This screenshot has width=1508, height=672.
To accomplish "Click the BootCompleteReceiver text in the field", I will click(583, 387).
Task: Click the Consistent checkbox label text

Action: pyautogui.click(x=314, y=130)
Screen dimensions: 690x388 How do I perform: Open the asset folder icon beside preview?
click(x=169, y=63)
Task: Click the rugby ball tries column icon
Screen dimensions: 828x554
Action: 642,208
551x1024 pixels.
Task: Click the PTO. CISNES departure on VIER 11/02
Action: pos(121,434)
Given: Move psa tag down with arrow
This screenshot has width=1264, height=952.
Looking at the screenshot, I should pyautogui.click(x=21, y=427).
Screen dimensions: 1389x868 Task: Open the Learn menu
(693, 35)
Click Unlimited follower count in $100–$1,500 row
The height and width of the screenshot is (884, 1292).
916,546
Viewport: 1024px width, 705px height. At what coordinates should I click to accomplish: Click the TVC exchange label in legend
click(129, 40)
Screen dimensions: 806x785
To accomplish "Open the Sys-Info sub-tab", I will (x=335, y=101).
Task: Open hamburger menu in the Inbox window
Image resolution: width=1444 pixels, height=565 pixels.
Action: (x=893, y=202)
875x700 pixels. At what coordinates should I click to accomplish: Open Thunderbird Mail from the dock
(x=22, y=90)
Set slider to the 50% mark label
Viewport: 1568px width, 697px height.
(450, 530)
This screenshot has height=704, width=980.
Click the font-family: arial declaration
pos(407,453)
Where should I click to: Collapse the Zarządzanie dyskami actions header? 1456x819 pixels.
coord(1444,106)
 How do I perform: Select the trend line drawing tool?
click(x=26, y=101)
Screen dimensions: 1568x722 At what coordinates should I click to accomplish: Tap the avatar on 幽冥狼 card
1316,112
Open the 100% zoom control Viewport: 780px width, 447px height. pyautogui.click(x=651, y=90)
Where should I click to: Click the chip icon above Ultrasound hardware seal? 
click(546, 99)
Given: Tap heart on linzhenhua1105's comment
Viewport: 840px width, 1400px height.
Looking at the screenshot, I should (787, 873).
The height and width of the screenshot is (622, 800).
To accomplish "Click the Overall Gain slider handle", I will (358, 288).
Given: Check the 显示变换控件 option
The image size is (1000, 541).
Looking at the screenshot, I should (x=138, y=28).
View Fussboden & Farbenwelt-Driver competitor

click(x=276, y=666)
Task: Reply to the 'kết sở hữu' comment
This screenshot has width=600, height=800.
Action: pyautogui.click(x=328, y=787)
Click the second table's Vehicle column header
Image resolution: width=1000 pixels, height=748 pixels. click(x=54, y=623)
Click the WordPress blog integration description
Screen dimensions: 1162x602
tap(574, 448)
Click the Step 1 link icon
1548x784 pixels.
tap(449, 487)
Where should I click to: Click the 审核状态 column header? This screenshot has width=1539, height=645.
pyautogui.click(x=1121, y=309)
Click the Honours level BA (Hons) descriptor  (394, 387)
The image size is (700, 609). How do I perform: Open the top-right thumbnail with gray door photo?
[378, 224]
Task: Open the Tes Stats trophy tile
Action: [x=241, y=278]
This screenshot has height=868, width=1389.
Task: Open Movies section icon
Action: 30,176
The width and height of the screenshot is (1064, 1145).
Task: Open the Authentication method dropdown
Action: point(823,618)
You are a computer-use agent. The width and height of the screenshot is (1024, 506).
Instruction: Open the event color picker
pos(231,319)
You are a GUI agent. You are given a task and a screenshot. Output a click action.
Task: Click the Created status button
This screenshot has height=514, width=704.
========================
AIM — Render the entries from the start of the records up to and including the line containing "Action: (x=893, y=202)" as a JSON list of strings, one string per line, with blank lines left out.

FINAL RESULT —
[
  "This screenshot has width=1508, height=672.",
  "To accomplish \"Click the BootCompleteReceiver text in the field\", I will click(583, 387).",
  "Task: Click the Consistent checkbox label text",
  "Action: pyautogui.click(x=314, y=130)",
  "Screen dimensions: 690x388 How do I perform: Open the asset folder icon beside preview?",
  "click(x=169, y=63)",
  "Task: Click the rugby ball tries column icon",
  "Screen dimensions: 828x554",
  "Action: 642,208",
  "551x1024 pixels.",
  "Task: Click the PTO. CISNES departure on VIER 11/02",
  "Action: pos(121,434)",
  "Given: Move psa tag down with arrow",
  "This screenshot has width=1264, height=952.",
  "Looking at the screenshot, I should pyautogui.click(x=21, y=427).",
  "Screen dimensions: 1389x868 Task: Open the Learn menu",
  "(693, 35)",
  "Click Unlimited follower count in $100–$1,500 row",
  "The height and width of the screenshot is (884, 1292).",
  "916,546",
  "Viewport: 1024px width, 705px height. At what coordinates should I click to accomplish: Click the TVC exchange label in legend",
  "click(129, 40)",
  "Screen dimensions: 806x785",
  "To accomplish \"Open the Sys-Info sub-tab\", I will (x=335, y=101).",
  "Task: Open hamburger menu in the Inbox window",
  "Image resolution: width=1444 pixels, height=565 pixels.",
  "Action: (x=893, y=202)"
]